On the other hand, having planned everything within an inch of our lives, I fell down in the planning of having a “Day Of” coordinator, and hired a “good enough” who didn’t turn out to be.  What I needed was a mini-me, and instead hired someone who was convenient but ultimately ineffective.  The wedding didn’t fall apart as a result; too many details were planned and on auto-pilot.  And the meaning of the day and celebration was paramount, far more important than details which weren't perfect.  But the stress caused by my poor hire’s deficiencies wore on others and caused stress where none was necessary.  And that was MY doing, my not listening to the inner voice which was telling me that she was, indeed, not good enough.

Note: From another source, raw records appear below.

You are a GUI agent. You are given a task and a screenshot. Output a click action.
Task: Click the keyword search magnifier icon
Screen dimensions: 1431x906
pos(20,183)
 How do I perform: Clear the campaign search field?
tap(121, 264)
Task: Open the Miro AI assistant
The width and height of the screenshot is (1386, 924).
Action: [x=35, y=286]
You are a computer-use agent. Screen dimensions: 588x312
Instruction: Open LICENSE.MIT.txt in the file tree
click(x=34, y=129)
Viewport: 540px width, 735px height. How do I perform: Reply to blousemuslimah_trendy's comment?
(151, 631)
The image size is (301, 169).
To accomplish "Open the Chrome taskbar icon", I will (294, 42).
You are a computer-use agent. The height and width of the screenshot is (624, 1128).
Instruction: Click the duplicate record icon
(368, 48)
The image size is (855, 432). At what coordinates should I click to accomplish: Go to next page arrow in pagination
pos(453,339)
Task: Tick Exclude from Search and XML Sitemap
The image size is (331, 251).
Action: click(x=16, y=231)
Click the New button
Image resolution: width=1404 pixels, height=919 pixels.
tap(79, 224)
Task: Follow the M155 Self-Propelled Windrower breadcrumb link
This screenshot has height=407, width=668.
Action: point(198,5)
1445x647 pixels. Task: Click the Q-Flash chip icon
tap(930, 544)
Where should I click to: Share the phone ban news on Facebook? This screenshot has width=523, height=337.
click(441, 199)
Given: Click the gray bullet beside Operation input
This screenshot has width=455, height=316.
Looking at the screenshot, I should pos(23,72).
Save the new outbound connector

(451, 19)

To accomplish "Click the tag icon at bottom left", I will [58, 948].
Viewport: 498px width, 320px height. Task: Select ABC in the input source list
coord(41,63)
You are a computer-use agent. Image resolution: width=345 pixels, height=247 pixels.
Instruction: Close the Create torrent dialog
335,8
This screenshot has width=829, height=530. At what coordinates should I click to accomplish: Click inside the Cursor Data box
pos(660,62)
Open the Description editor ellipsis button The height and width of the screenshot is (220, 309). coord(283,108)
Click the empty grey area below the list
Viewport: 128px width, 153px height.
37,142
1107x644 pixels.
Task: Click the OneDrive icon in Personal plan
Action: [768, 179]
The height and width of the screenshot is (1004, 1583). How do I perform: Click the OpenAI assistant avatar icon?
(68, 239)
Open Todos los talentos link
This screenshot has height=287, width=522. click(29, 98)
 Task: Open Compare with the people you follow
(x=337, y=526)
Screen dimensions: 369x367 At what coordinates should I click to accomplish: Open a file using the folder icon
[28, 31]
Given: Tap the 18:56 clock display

Did any of this ruin the day?  Absolutely not.  The day of love and gathering, friends and family, beauty and celebration was amazing and powerful.  Was everything perfect?  No, and life is not perfect.  Compromise in life is necessary.  But learning when to compromise on details and plans is really the key.  Some things matter more than others, and that’s really all there is to it.   It’s up to you to figure out which is and is not.

Friday, November 8, 2013

From a Sobered CEO


In a business which depends on relationships, relationships with our artists and relationships with our customers, my company bends over backwards to make the everyday possible, even when it feels impossible.  And yet, there are the occasional times when for some reason or other, we are unable to succeed.  Today was such a day, a day in which many members of our staff were verbally abused by a potential customer, and I was forced to make the decision not to accept this customer’s business.   It was a hard decision.  It was counter-intuitive to everything I know about service.  And it was the easiest decision in the world in order to protect my staff from further abuse.  I wondered during the process what the legendary Nordstrom position would be, what Seth Godin might say, yet knew that this was necessary, hoping that in this day of viral information that taking the higher ground would speak as loudly as this customer’s abuse.